[Stored records]
☆ ☆ ☆ ☆

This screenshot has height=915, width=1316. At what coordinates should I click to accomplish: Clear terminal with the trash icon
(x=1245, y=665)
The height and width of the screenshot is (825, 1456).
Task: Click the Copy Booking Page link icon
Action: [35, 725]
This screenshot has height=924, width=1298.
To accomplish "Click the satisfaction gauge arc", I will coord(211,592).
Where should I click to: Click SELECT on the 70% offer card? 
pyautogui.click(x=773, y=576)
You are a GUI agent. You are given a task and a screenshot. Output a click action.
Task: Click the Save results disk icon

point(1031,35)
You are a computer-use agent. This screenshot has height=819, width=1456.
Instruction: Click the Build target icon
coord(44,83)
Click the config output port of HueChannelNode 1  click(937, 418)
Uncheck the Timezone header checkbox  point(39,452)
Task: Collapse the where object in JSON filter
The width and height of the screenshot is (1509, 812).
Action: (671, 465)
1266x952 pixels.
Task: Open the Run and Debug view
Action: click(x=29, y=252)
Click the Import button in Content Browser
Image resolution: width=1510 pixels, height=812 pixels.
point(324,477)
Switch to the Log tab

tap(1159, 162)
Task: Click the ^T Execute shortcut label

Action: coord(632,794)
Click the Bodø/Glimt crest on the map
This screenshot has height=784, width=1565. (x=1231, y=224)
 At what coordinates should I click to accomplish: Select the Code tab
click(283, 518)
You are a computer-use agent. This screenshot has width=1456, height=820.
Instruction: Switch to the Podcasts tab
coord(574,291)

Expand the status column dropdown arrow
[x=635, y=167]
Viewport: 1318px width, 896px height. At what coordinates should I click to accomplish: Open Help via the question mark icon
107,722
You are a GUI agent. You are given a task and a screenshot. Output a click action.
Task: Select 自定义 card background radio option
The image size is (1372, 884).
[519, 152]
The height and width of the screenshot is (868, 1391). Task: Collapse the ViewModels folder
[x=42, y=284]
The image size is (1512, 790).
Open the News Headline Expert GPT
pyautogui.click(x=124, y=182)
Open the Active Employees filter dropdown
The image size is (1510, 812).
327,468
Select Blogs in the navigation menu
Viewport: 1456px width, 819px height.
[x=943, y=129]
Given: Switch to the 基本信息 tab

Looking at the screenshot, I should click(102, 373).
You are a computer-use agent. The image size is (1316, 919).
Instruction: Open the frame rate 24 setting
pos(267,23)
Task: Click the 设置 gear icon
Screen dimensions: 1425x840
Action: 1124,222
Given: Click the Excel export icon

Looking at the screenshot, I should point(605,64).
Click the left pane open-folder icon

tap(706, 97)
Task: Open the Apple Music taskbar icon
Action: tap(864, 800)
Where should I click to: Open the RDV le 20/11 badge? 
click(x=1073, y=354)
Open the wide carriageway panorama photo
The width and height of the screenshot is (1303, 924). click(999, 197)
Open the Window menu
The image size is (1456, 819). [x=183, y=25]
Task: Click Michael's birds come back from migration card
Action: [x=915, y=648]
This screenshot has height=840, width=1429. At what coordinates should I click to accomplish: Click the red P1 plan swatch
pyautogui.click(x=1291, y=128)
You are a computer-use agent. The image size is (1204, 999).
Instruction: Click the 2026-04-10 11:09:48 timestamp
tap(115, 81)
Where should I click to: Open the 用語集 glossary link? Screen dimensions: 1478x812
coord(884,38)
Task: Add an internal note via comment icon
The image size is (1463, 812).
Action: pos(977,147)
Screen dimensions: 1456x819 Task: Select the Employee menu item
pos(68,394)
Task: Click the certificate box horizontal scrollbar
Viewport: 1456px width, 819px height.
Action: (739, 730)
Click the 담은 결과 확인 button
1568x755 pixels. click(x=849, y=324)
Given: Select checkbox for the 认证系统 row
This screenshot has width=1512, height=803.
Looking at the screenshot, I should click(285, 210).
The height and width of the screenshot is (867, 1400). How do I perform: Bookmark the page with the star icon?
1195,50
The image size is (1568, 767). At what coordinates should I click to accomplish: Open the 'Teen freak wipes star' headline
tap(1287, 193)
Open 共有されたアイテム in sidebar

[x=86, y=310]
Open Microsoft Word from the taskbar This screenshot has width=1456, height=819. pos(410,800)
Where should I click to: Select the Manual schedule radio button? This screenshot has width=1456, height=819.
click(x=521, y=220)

☆ ☆ ☆ ☆

## How to complete this task
All the records above need to be restated exactly, line by line.

## Solution to this task
This screenshot has height=915, width=1316. At what coordinates should I click to accomplish: Clear terminal with the trash icon
(x=1245, y=665)
The height and width of the screenshot is (825, 1456).
Task: Click the Copy Booking Page link icon
Action: [35, 725]
This screenshot has height=924, width=1298.
To accomplish "Click the satisfaction gauge arc", I will coord(211,592).
Where should I click to: Click SELECT on the 70% offer card? 
pyautogui.click(x=773, y=576)
You are a GUI agent. You are given a task and a screenshot. Output a click action.
Task: Click the Save results disk icon

point(1031,35)
You are a computer-use agent. This screenshot has height=819, width=1456.
Instruction: Click the Build target icon
coord(44,83)
Click the config output port of HueChannelNode 1  click(937, 418)
Uncheck the Timezone header checkbox  point(39,452)
Task: Collapse the where object in JSON filter
The width and height of the screenshot is (1509, 812).
Action: (671, 465)
1266x952 pixels.
Task: Open the Run and Debug view
Action: click(x=29, y=252)
Click the Import button in Content Browser
Image resolution: width=1510 pixels, height=812 pixels.
point(324,477)
Switch to the Log tab

tap(1159, 162)
Task: Click the ^T Execute shortcut label

Action: coord(632,794)
Click the Bodø/Glimt crest on the map
This screenshot has height=784, width=1565. (x=1231, y=224)
 At what coordinates should I click to accomplish: Select the Code tab
click(283, 518)
You are a computer-use agent. This screenshot has width=1456, height=820.
Instruction: Switch to the Podcasts tab
coord(574,291)

Expand the status column dropdown arrow
[x=635, y=167]
Viewport: 1318px width, 896px height. At what coordinates should I click to accomplish: Open Help via the question mark icon
107,722
You are a GUI agent. You are given a task and a screenshot. Output a click action.
Task: Select 自定义 card background radio option
The image size is (1372, 884).
[519, 152]
The height and width of the screenshot is (868, 1391). Task: Collapse the ViewModels folder
[x=42, y=284]
The image size is (1512, 790).
Open the News Headline Expert GPT
pyautogui.click(x=124, y=182)
Open the Active Employees filter dropdown
The image size is (1510, 812).
327,468
Select Blogs in the navigation menu
Viewport: 1456px width, 819px height.
[x=943, y=129]
Given: Switch to the 基本信息 tab

Looking at the screenshot, I should click(102, 373).
You are a computer-use agent. The image size is (1316, 919).
Instruction: Open the frame rate 24 setting
pos(267,23)
Task: Click the 设置 gear icon
Screen dimensions: 1425x840
Action: 1124,222
Given: Click the Excel export icon

Looking at the screenshot, I should point(605,64).
Click the left pane open-folder icon

tap(706, 97)
Task: Open the Apple Music taskbar icon
Action: tap(864, 800)
Where should I click to: Open the RDV le 20/11 badge? 
click(x=1073, y=354)
Open the wide carriageway panorama photo
The width and height of the screenshot is (1303, 924). click(999, 197)
Open the Window menu
The image size is (1456, 819). [x=183, y=25]
Task: Click Michael's birds come back from migration card
Action: [x=915, y=648]
This screenshot has height=840, width=1429. At what coordinates should I click to accomplish: Click the red P1 plan swatch
pyautogui.click(x=1291, y=128)
You are a computer-use agent. The image size is (1204, 999).
Instruction: Click the 2026-04-10 11:09:48 timestamp
tap(115, 81)
Where should I click to: Open the 用語集 glossary link? Screen dimensions: 1478x812
coord(884,38)
Task: Add an internal note via comment icon
The image size is (1463, 812).
Action: pos(977,147)
Screen dimensions: 1456x819 Task: Select the Employee menu item
pos(68,394)
Task: Click the certificate box horizontal scrollbar
Viewport: 1456px width, 819px height.
Action: (739, 730)
Click the 담은 결과 확인 button
1568x755 pixels. click(x=849, y=324)
Given: Select checkbox for the 认证系统 row
This screenshot has width=1512, height=803.
Looking at the screenshot, I should click(285, 210).
The height and width of the screenshot is (867, 1400). How do I perform: Bookmark the page with the star icon?
1195,50
The image size is (1568, 767). At what coordinates should I click to accomplish: Open the 'Teen freak wipes star' headline
tap(1287, 193)
Open 共有されたアイテム in sidebar

[x=86, y=310]
Open Microsoft Word from the taskbar This screenshot has width=1456, height=819. pos(410,800)
Where should I click to: Select the Manual schedule radio button? This screenshot has width=1456, height=819.
click(x=521, y=220)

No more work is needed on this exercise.